Frequently asked questions

Fireworks AI is AI inference platform for fast, customizable model serving and compound AI systems at scale. HeadsUpAI tracks Fireworks AI across the AI ecosystem and curates every significant update — the latest being "Fireworks AI Adds Qwen 3.7 Plus With Agentic Reasoning and Caching" (June 13, 2026) — so you get the whole story in a 30-second read.

The most recent Fireworks AI update is "Fireworks AI Adds Qwen 3.7 Plus With Agentic Reasoning and Caching" (June 13, 2026). HeadsUpAI curates every significant Fireworks AI release as a 30-second read — what shipped and why it matters.

The latest Fireworks AI updates: "Fireworks AI Adds Qwen 3.7 Plus With Agentic Reasoning and Caching", "Fireworks AI Adds Day-0 Support for MiniMax M3 Multimodal Model", "Fireworks AI Adds NVIDIA Nemotron 3 Ultra for Agentic Reasoning", "Fireworks AI adds Step 3.7 Flash for high speed agentic reasoning", and "Fireworks AI hosts MiniMax M3 with 15x faster long context decoding". HeadsUpAI has curated 28 Fireworks AI updates over the last 90 days, covering product updates, analysis, and company news — listed newest first, presented straight, no hype, no bias.

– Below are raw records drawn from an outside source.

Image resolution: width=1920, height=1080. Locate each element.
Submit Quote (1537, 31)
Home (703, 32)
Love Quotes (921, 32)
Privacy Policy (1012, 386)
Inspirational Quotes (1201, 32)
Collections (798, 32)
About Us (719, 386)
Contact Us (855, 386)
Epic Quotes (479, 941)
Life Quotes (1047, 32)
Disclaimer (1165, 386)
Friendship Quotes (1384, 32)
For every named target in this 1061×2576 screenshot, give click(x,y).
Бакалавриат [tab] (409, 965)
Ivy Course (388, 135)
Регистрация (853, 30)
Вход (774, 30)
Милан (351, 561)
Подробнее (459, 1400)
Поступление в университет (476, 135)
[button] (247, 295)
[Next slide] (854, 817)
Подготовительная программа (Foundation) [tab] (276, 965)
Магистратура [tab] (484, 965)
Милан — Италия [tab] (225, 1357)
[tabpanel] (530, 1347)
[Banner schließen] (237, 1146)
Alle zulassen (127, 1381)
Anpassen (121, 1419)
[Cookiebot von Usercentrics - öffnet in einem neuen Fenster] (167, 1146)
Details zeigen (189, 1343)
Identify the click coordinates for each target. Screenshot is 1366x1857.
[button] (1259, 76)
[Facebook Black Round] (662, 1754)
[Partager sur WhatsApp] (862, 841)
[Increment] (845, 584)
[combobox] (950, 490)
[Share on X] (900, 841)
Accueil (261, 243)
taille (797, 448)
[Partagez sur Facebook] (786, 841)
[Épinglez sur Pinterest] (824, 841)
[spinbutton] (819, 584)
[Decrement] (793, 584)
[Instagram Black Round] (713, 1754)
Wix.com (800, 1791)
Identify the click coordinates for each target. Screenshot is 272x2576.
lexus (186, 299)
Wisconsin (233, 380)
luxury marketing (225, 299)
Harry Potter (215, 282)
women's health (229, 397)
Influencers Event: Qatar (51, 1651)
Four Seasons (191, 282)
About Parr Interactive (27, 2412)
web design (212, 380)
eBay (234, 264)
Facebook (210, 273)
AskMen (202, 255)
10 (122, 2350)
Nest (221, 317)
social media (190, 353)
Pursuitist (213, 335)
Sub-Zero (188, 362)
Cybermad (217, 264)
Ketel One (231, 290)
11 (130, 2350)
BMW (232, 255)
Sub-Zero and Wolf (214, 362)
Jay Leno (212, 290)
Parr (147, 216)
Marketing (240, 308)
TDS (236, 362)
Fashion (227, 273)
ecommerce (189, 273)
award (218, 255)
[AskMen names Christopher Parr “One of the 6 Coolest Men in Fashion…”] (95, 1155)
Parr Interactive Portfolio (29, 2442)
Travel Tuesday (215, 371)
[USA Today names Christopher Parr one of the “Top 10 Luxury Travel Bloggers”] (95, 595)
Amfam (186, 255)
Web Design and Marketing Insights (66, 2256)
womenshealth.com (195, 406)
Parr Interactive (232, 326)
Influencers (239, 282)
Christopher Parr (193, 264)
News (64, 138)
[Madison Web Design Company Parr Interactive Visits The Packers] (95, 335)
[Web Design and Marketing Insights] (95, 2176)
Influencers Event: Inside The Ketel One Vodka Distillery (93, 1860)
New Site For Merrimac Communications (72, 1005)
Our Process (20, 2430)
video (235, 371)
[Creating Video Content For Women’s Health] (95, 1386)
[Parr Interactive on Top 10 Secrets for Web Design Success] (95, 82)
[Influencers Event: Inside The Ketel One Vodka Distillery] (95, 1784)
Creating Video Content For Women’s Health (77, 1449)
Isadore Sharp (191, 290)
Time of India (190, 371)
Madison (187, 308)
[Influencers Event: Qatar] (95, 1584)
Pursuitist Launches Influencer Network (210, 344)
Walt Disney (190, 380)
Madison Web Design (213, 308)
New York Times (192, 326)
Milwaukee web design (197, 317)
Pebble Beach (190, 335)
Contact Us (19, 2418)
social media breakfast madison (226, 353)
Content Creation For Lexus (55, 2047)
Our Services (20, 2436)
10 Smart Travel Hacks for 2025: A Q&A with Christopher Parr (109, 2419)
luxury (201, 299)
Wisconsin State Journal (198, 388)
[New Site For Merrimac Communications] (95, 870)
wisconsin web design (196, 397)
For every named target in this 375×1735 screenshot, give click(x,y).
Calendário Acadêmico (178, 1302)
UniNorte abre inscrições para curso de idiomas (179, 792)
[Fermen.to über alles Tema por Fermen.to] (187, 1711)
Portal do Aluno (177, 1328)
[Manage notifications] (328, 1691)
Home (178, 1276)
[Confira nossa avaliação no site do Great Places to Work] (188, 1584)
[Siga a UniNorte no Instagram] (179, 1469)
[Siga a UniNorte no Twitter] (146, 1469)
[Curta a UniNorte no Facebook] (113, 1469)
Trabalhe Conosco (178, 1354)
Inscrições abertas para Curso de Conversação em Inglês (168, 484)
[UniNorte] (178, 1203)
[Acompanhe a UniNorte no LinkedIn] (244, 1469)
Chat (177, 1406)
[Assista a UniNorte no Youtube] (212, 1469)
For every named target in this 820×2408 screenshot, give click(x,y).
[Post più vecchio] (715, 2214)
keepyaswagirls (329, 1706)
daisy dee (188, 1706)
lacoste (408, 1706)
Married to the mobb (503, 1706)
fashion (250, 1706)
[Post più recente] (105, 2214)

Fireworks AI is AI inference platform for fast, customizable model serving and compound AI systems at scale. On this page you'll find every significant Fireworks AI development HeadsUpAI has tracked recently — product updates, analysis, and company news — so you can keep up with where Fireworks AI is heading without reading a dozen sources.

Continuously. HeadsUpAI adds new Fireworks AI updates as they're announced — usually within hours — and the 28 updates currently shown cover the past 90 days, newest first.